In the All-New, All-Different Marvel event, Power Man joins Sunspot's incarnation of the New Avengers. After many missions with the New Avengers, Power Man realizes he neglected his hometown for too long and leave the team to return to New York.

After the "Devil's Reign" storyline, Power Man is recruited into Luke Cage's Thunderbolts led by Hawkeye. Experiencing an identity crisis, Power Man begins soul searching. After a talk with Bruce Banner, he decides to retire the Power Man name and forge a new path for himself.

==Powers and abilities==
Victor Alvarez acquired a range of superpowers after a traumatic explosion during his childhood. He possesses the ability to draw chi energy from his environment. His skin color changes to a glowing red when Victor Alvarez uses this power. It grants him superhuman strength, speed, durability, and agility. This technique is similar to the one that gives Iron Fist his abilities, something the hero commented on during his first encounter with Victor Alvarez. He is able to enhance the superpowers of others. He has the ability to change his size. Victor Alvarez can also absorb energy. Additionally, he is a skilled martial artist.
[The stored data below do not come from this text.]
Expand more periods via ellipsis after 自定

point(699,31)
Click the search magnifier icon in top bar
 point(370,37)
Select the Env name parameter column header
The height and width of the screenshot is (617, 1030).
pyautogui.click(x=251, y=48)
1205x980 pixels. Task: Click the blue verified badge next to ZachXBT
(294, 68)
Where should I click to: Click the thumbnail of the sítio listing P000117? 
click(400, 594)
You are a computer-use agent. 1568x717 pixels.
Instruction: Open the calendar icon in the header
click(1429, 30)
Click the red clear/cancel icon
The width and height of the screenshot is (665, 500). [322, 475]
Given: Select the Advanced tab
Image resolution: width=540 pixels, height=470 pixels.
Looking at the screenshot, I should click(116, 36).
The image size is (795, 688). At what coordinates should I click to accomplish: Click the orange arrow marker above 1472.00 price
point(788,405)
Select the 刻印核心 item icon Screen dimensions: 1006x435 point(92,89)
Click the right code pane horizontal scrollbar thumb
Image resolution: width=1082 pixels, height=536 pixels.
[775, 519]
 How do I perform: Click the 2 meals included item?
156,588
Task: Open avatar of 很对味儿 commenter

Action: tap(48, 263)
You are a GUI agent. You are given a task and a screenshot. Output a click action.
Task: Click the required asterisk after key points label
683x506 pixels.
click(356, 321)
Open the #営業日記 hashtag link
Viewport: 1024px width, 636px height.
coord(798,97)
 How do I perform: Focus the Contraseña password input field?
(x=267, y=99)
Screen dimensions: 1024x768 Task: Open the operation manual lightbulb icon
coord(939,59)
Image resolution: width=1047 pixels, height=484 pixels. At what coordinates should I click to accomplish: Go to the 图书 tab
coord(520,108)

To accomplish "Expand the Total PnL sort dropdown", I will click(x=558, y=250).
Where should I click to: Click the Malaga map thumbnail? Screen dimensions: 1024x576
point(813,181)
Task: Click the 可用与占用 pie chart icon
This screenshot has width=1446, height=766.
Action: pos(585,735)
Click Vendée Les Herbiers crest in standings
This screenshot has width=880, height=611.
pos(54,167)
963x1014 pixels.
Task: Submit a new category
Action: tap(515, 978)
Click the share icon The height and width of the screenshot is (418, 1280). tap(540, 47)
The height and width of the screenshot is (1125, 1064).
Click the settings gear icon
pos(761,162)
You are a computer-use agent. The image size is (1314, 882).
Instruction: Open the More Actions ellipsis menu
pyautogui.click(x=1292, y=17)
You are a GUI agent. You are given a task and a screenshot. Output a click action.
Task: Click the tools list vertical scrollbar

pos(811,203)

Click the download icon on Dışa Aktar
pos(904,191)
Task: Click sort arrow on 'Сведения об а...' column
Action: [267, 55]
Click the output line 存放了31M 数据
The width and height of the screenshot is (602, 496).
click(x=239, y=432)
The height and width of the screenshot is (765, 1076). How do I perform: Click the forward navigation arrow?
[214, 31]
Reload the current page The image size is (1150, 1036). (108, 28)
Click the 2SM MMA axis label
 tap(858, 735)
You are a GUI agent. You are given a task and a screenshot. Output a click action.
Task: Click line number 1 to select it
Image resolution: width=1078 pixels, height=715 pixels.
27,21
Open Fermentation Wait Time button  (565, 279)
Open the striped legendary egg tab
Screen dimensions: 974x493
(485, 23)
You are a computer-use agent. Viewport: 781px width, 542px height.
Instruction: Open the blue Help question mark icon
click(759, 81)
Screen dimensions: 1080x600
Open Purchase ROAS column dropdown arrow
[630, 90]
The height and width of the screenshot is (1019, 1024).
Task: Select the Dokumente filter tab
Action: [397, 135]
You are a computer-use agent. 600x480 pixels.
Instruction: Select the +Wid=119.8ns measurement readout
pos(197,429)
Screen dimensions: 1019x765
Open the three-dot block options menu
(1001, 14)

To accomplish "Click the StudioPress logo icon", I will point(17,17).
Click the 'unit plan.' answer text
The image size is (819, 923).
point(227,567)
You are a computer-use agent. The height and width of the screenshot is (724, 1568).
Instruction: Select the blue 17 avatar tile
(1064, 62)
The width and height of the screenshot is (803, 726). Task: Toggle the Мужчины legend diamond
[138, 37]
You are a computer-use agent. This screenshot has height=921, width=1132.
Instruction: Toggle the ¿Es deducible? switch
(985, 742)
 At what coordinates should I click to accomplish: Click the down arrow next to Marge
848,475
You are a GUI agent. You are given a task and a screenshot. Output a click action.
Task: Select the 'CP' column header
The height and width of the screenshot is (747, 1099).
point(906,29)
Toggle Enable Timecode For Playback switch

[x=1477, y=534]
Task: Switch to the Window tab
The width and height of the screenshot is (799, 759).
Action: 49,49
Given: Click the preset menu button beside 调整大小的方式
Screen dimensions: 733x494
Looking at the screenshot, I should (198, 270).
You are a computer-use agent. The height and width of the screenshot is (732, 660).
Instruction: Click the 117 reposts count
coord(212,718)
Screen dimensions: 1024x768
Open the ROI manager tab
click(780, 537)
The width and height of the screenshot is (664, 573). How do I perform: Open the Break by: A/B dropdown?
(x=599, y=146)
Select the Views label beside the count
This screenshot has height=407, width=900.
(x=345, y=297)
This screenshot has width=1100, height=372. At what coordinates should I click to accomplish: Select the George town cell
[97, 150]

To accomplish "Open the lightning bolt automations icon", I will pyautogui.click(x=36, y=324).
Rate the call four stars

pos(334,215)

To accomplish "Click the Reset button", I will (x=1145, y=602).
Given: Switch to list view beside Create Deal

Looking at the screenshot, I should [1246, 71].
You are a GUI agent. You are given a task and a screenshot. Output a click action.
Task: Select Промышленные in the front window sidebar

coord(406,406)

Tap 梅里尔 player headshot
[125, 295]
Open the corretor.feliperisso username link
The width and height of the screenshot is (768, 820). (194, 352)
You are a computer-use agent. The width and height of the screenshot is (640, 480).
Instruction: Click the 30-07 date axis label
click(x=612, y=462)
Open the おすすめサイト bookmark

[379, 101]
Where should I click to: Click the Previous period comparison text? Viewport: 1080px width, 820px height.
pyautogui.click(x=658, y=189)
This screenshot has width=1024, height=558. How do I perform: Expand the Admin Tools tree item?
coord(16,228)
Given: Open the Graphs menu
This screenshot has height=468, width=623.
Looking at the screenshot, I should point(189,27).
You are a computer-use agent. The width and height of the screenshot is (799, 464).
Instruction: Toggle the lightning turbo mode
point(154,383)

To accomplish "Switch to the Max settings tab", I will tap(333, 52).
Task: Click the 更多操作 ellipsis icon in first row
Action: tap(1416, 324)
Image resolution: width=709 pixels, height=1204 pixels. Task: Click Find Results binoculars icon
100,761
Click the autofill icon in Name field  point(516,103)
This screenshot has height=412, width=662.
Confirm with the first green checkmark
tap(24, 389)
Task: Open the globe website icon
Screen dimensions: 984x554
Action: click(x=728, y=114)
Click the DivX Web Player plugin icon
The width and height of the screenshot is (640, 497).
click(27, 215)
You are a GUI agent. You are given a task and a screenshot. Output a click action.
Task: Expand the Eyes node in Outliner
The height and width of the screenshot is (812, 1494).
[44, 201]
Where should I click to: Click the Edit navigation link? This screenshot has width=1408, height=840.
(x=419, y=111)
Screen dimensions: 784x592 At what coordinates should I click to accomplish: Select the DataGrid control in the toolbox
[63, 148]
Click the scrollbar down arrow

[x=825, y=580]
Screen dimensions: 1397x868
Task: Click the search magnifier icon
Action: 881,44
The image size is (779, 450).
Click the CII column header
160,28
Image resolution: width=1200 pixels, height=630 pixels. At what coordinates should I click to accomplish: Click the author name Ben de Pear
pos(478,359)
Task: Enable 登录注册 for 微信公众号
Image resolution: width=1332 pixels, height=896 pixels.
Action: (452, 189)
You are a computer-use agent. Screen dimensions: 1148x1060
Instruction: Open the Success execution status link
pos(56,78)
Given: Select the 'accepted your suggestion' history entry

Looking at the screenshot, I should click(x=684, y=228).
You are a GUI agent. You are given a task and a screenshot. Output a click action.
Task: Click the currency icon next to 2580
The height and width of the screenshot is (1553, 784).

Victor Alvarez wears a yellow and black body suit with metal embellishments, similar to the look of Luke Cage, the first Power Man.

== Reception ==

=== Critical response ===
Tom Moore of Looper included Victor Alvarez in their "Young Marvel Heroes Who Still Need To Appear In The MCU" list. Screen Rant included Victor Alvarez in their "10 Best Street-Level Heroes Not Yet In The MCU" list, and in their "10 Iconic New York City-Based Marvel Superheroes We Haven't Seen In The MCU" list. Comic Book Resources ranked Victor Alvarez 5th in their "10 Iconic Marvel Characters Who Debuted In Comic Events" list.